En visite officielle à Libreville, le secrétaire général de la Zone de libre-échange continentale africaine (ZLECAf), Wamkele Mene, a annoncé ce jeudi 18 juin 2026 la relance des discussions avec le Gabon pour accélérer la mise en œuvre de l’accord continental. Saluant la transition politique du pays, l’organisation panafricaine estime que le Gabon dispose d’importants atouts pour tirer profit du marché africain, notamment dans les secteurs du bois, de l’agroalimentaire, de l’industrie pharmaceutique et de la transformation manufacturière. Le Gabon, quant à lui, sollicite un accompagnement technique de la ZLECAf. 

Le secrétaire général de la ZLECAf, Wamkele Mene (à gauche), et le vice-président du gouvernement, Hermann Immongault, a reçu ce jeudi 18 juin 2026, à Libreville. © Communication VPG

 

Le vice-président du gouvernement, Hermann Immongault, a reçu ce jeudi 18 juin le secrétaire général de la Zone de libre-échange continentale africaine (ZLECAf), Wamkele Mene, à la tête d’une délégation en visite de travail au Gabon. Cette rencontre marque une nouvelle étape dans les échanges entre Libreville et le secrétariat de l’organisation, avec pour objectif d’accélérer la mise en œuvre de la stratégie nationale de la ZLECAf et de mieux intégrer le secteur privé gabonais au vaste marché continental.

À l’issue de l’audience, Wamkele Mene a indiqué être venu « féliciter les autorités gabonaises pour leur transition pacifique et réussie, qui est un exemple de démocratie », avant de souligner la volonté de son institution de reprendre les discussions avec le Gabon afin de permettre au secteur privé de bénéficier pleinement des opportunités offertes par l’accord continental.

« Nous devons reprendre les discussions avec le Gabon, voir comment le secteur privé peut bénéficier de cet accord continental. Nous avons identifié les secteurs d’intérêt prioritaires. Le Gabon a déjà développé une stratégie nationale de la ZLECAf qui doit être mise en œuvre », a déclaré le secrétaire général.

Des secteurs stratégiques identifiés pour le marché continental

© Communication VPG

Au cours des échanges, les deux parties ont notamment évoqué les perspectives offertes par la Zone économique spéciale de Nkok, dont les productions manufacturières pourraient accéder plus largement au marché africain grâce à la ZLECAf.

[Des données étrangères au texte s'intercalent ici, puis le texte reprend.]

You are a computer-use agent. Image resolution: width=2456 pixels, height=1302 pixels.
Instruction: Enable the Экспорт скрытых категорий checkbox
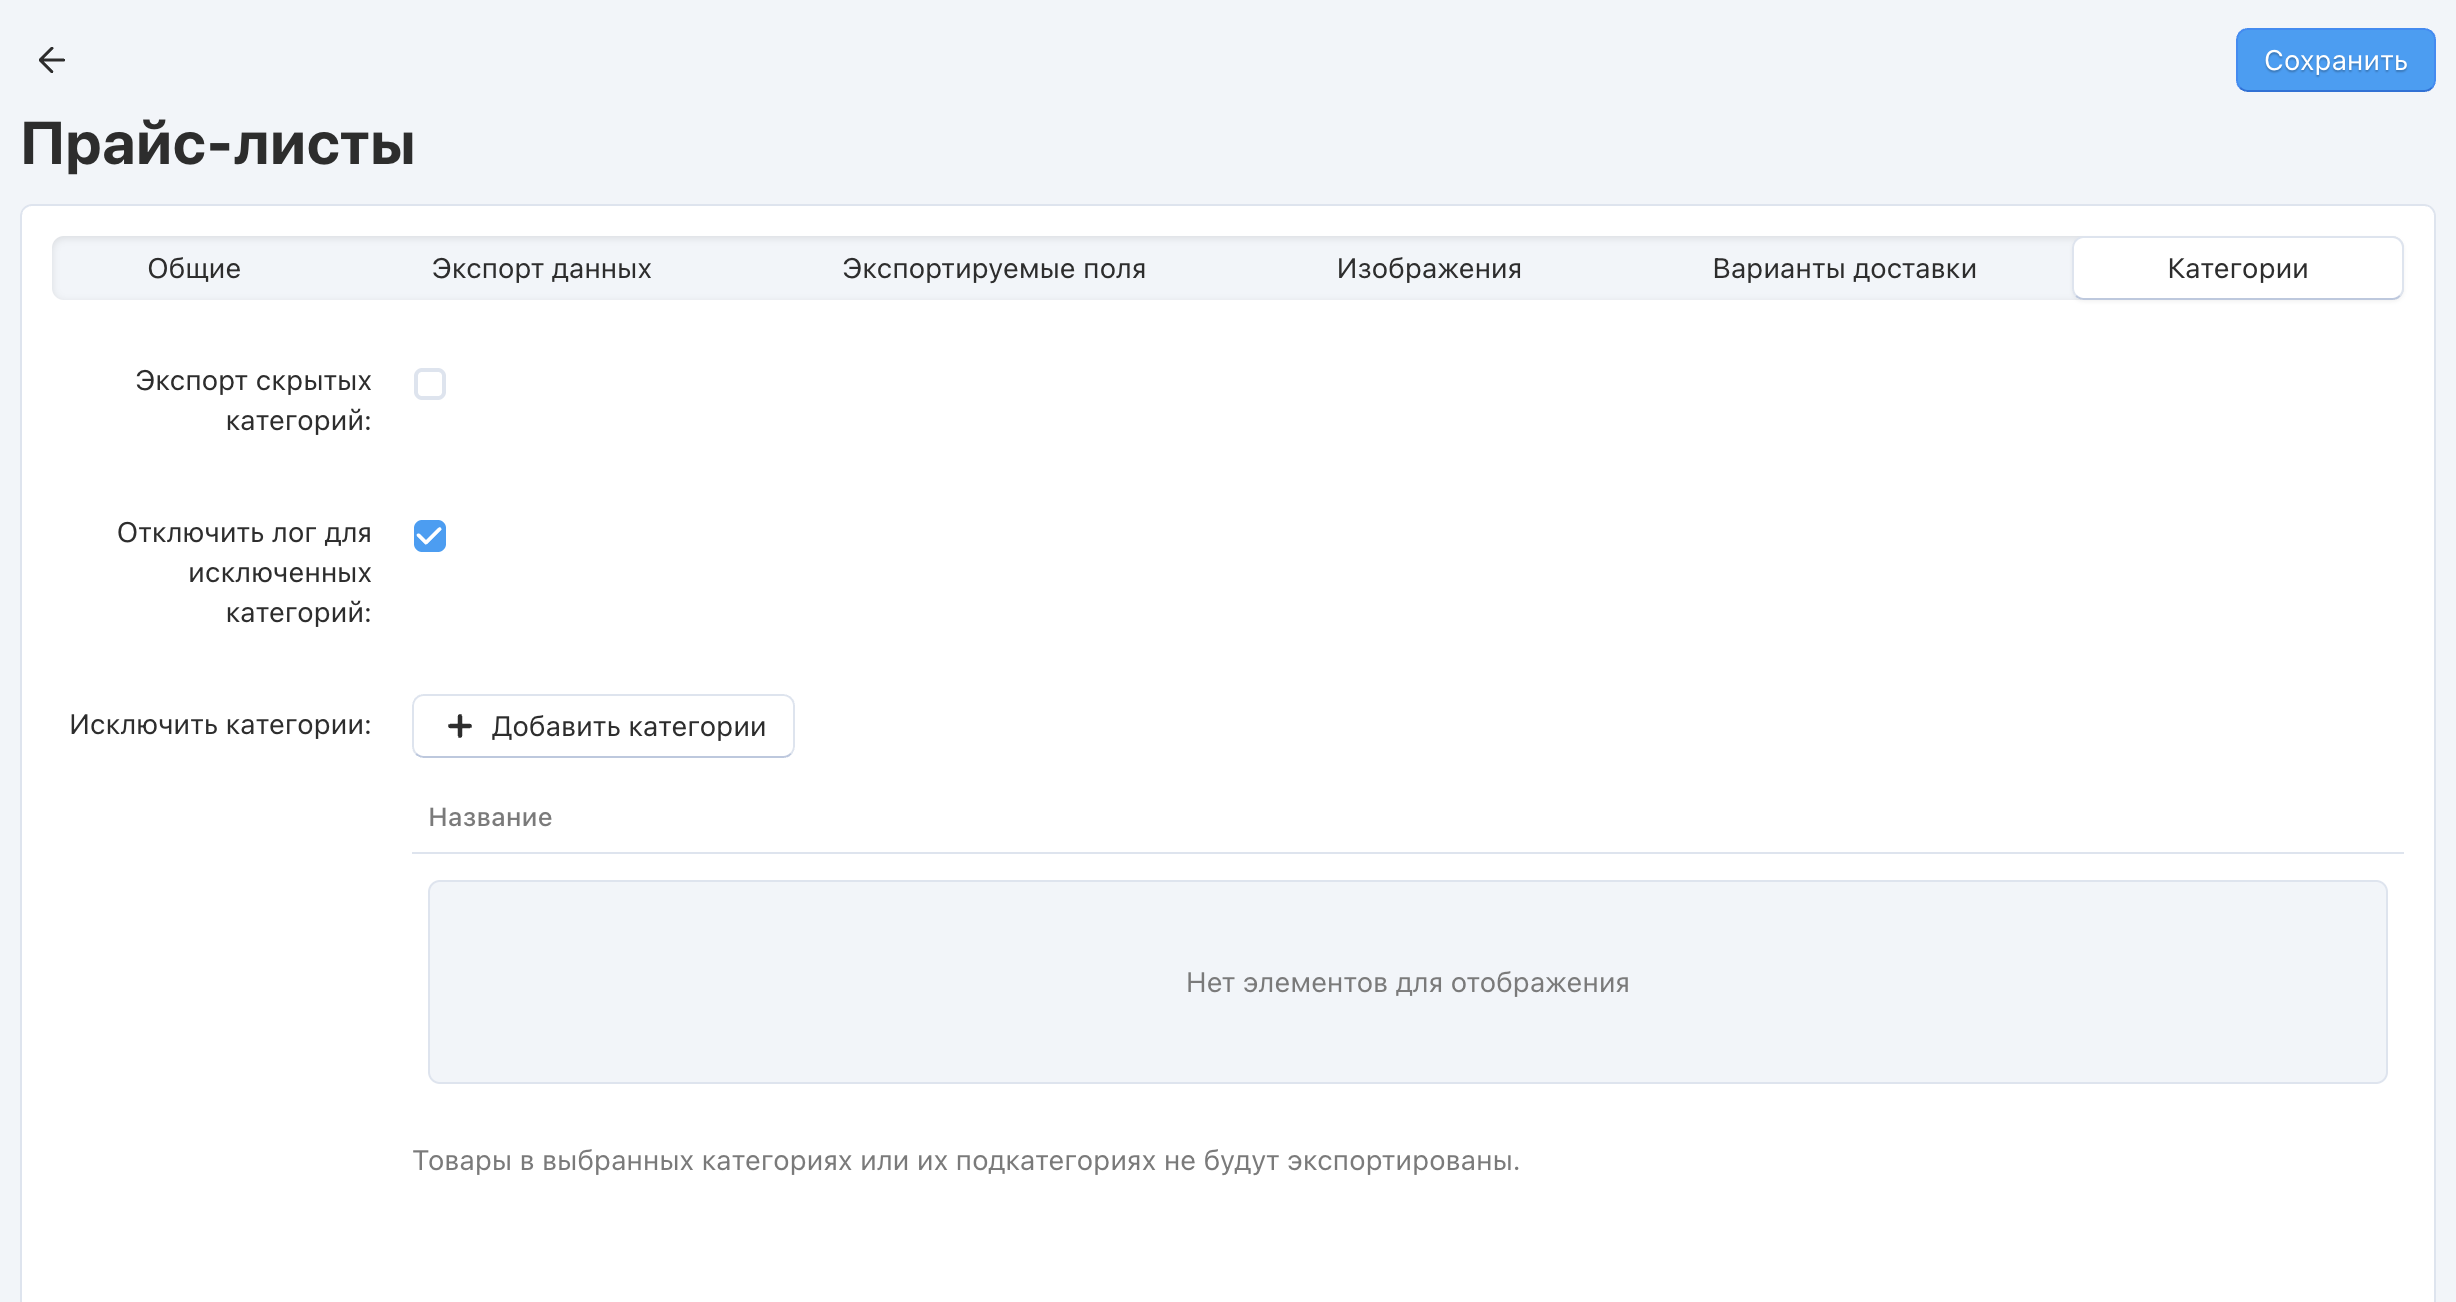click(x=430, y=384)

Selon Wamkele Mene, le potentiel du Gabon est considérable. « Nous avons discuté de la Zone économique spéciale de Nkok et de tous les produits qui y sont manufacturés, afin de voir dans quelle mesure ils peuvent bénéficier du marché qu’offre la ZLECAf. En termes d’opportunités, le Gabon est bien placé pour tirer profit de la ZLECAf dans le domaine pharmaceutique, dans le domaine automobile avec la fabrication de composants de véhicules, mais aussi dans la transformation du bois, l’agriculture et l’agroalimentaire », a-t-il souligné.

Le Gabon sollicite un accompagnement technique pour accélérer la mise en œuvre

De son côté, Hermann Immongault a réaffirmé que la mise en œuvre de la ZLECAf s’inscrivait pleinement dans la vision du président de la République et dans les orientations du Plan national de croissance et de développement (PNCD). Le vice-président du gouvernement a insisté sur les priorités nationales, notamment le développement de la connectivité numérique au service du commerce électronique, la promotion du « Made in Gabon » et le renforcement de la Zone économique spéciale de Nkok.

« Nous avons besoin d’un accompagnement technique de la ZLECAf et d’élaborer avec vous un calendrier d’actions. Maintenant que nous sommes revenus, nous pouvons mieux harmoniser nos actions », a-t-il déclaré.

Cette sixième visite officielle du secrétaire général de la ZLECAf au Gabon a également permis d’aborder plusieurs projets destinés à faciliter les échanges commerciaux, parmi lesquels la future mise en service d’un poste frontalier à Kye-Ossi, appelé à fluidifier la circulation des marchandises entre les pays de la sous-région.

Signé par le Gabon en mars 2018 puis ratifié en juillet 2019, l’accord portant création de la ZLECAf ouvre l’accès à un marché de près de 1,4 milliard de consommateurs. Pour Libreville, la relance des discussions avec le secrétariat de l’organisation pourrait accélérer l’intégration des entreprises gabonaises dans les chaînes de valeur africaines et soutenir les ambitions de diversification économique portées par le PNCD.